> **Exercise objective**: With pictures left out, output word for word the lines from the one containing "Image resolution: width=749" through the end of the material below.
---+---
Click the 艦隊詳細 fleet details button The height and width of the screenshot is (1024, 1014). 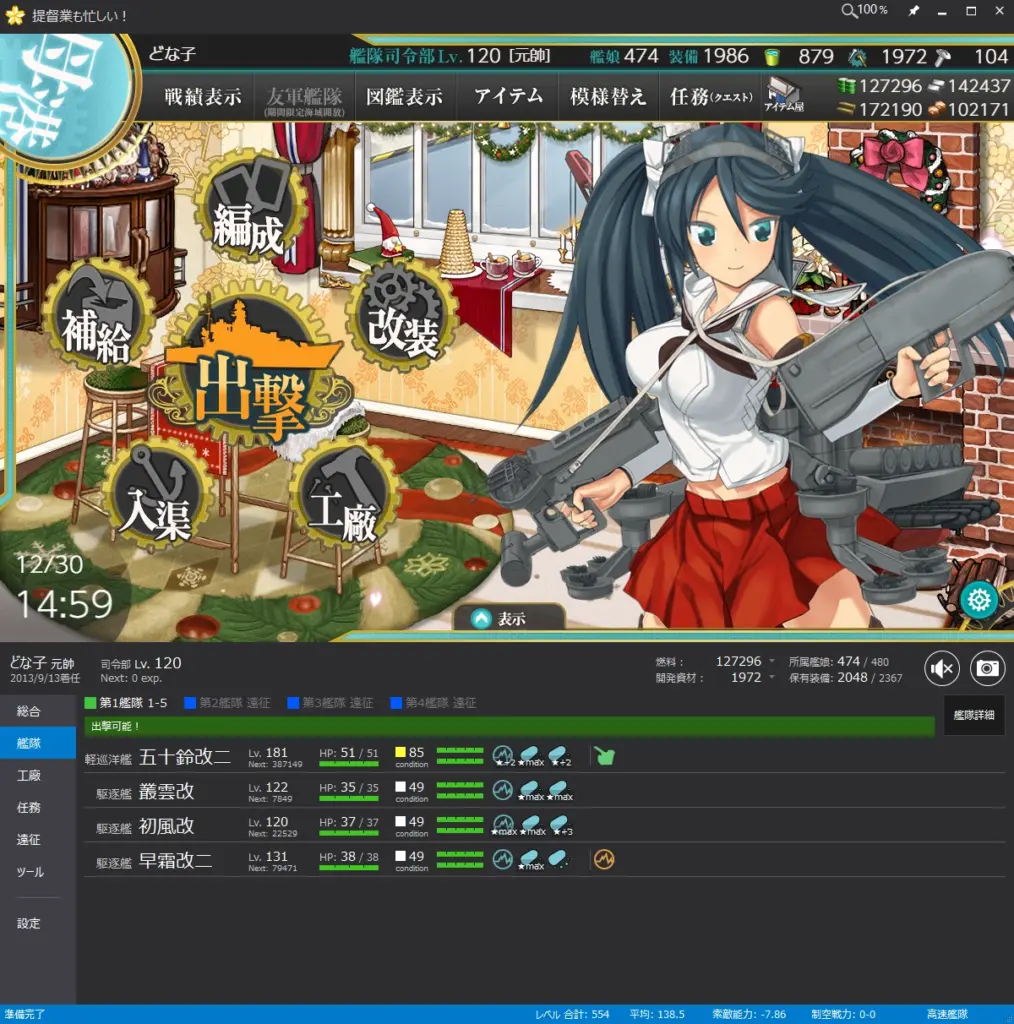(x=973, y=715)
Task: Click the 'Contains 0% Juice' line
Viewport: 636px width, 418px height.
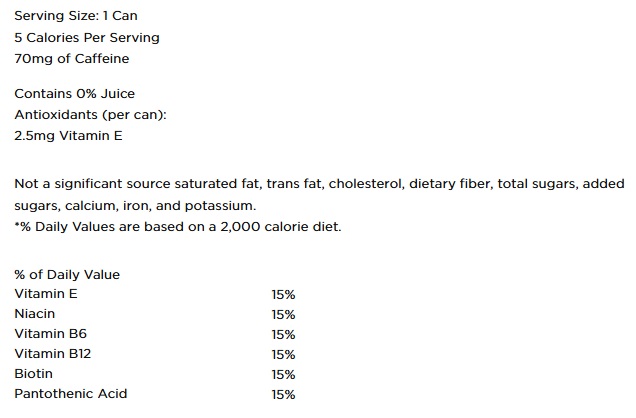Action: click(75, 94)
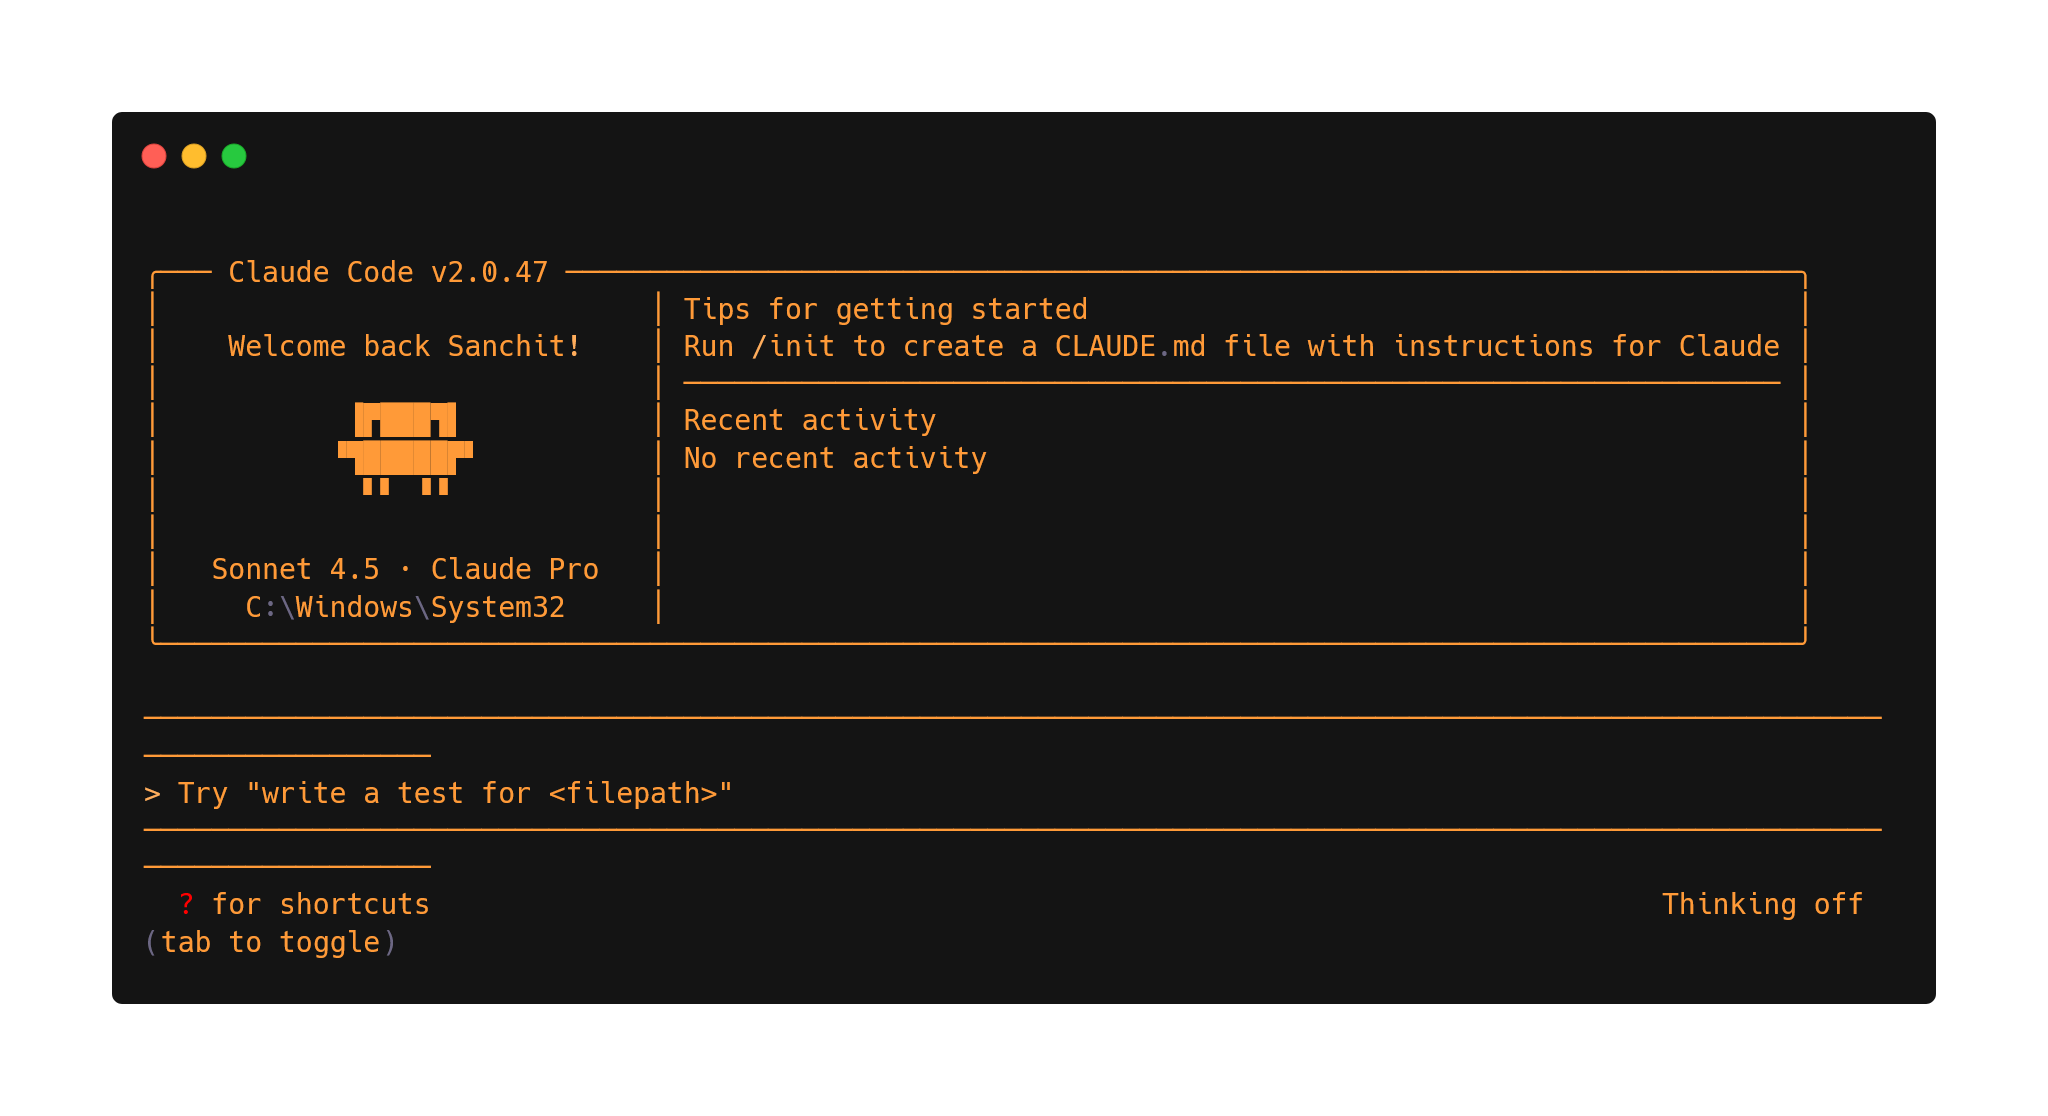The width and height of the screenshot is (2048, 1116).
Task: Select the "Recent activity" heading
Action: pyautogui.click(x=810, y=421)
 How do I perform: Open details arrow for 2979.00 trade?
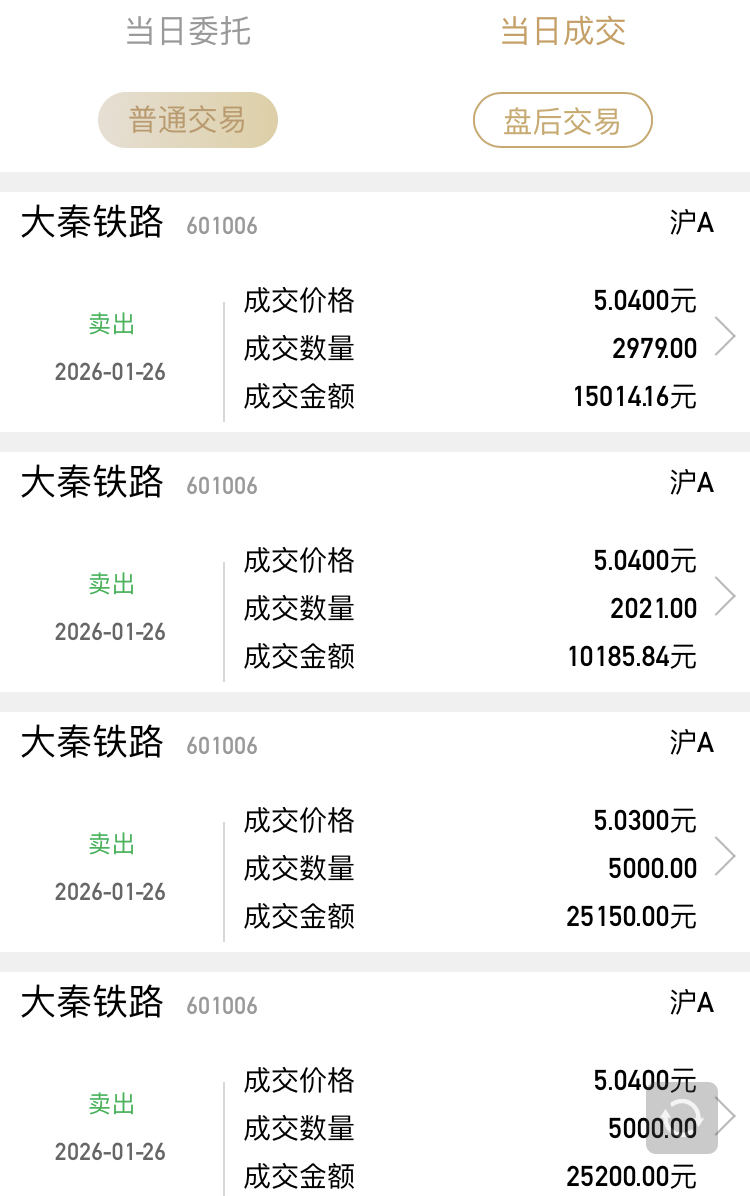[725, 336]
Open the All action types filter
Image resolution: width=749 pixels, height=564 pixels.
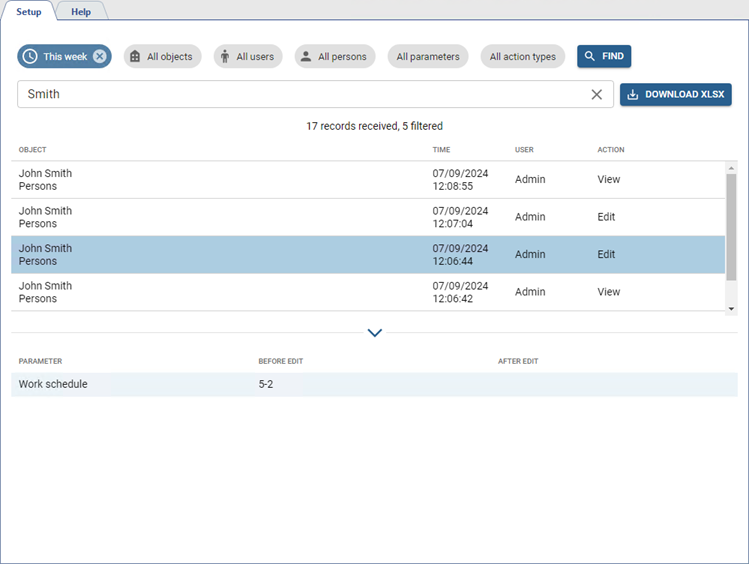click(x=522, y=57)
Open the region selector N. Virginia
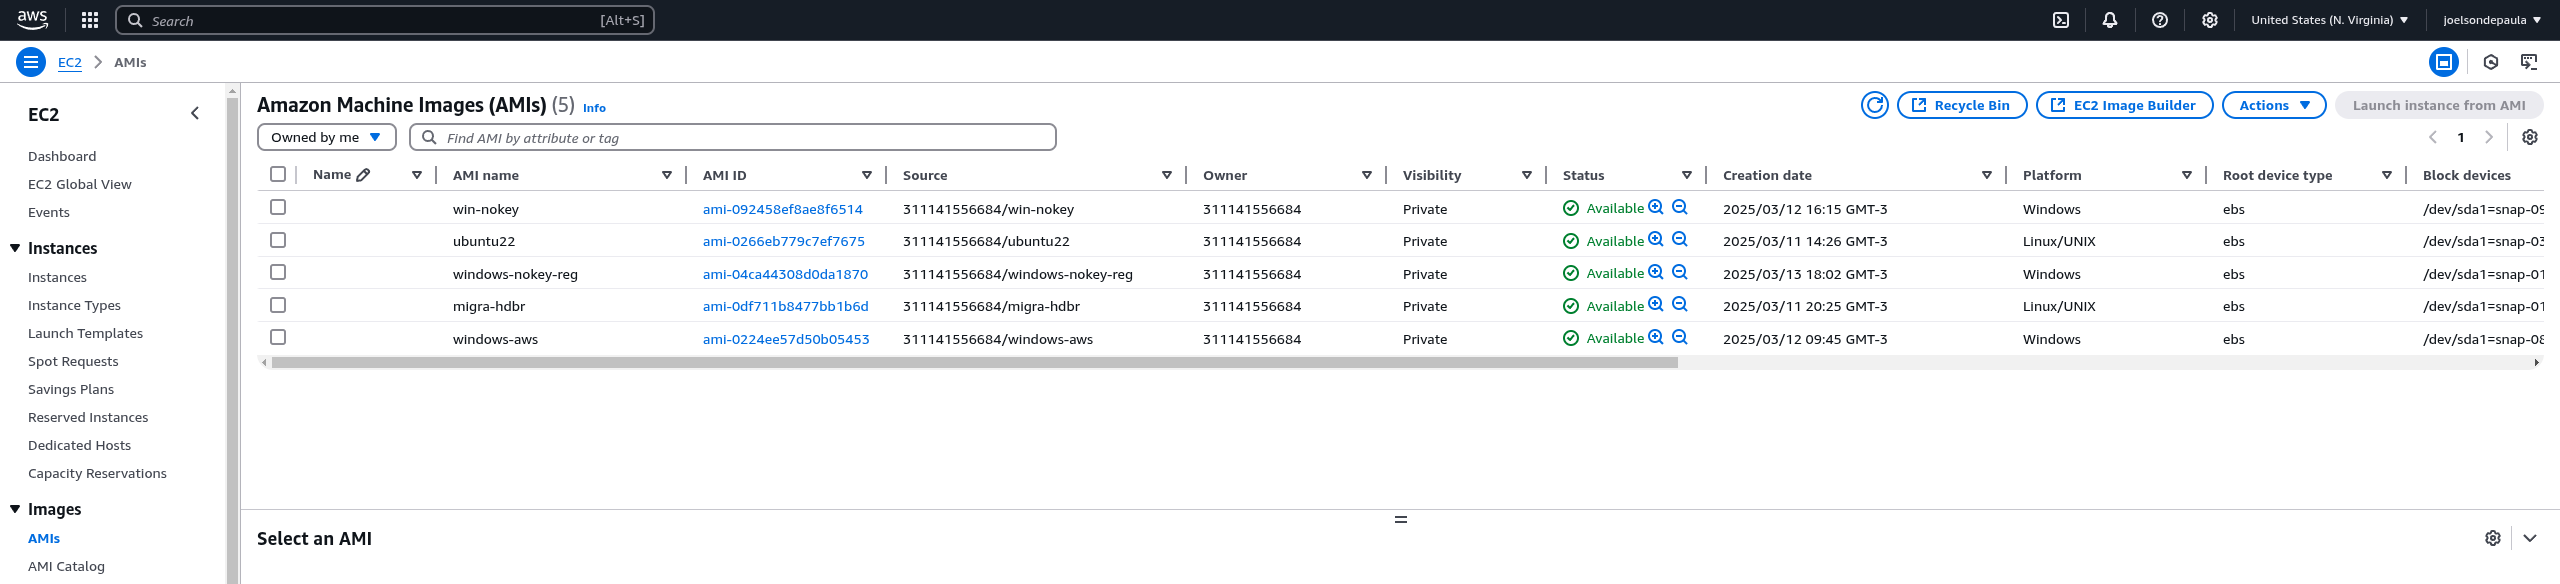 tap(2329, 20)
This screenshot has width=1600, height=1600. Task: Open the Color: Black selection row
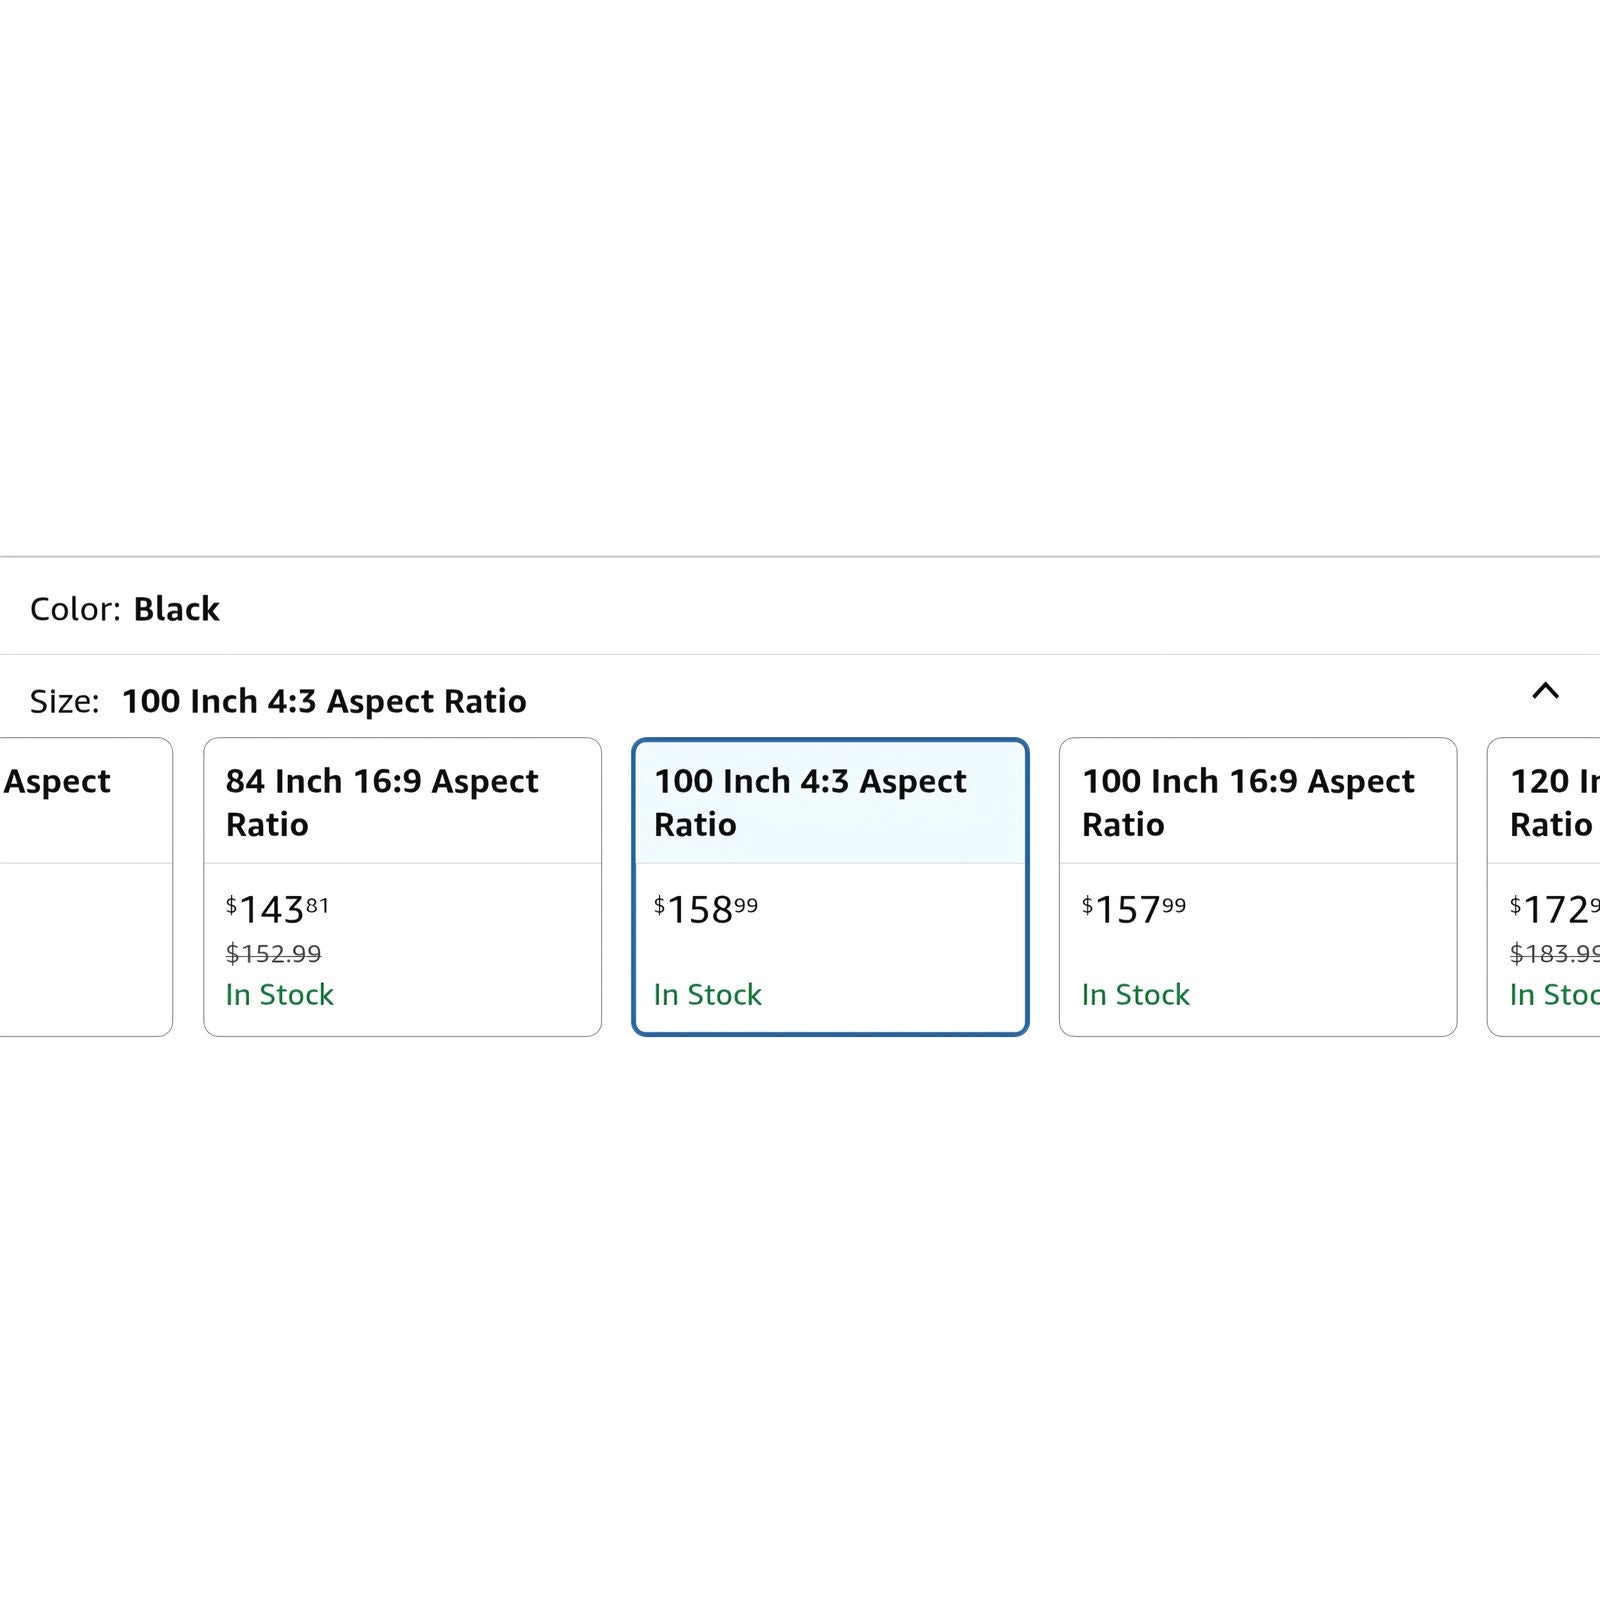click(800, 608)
---+---
> **Output**:
Image resolution: width=749 pixels, height=564 pixels.
click(x=522, y=57)
Open the region selector N. Virginia
 tap(2329, 20)
This screenshot has width=1600, height=1600. Task: Open the Color: Black selection row
click(800, 608)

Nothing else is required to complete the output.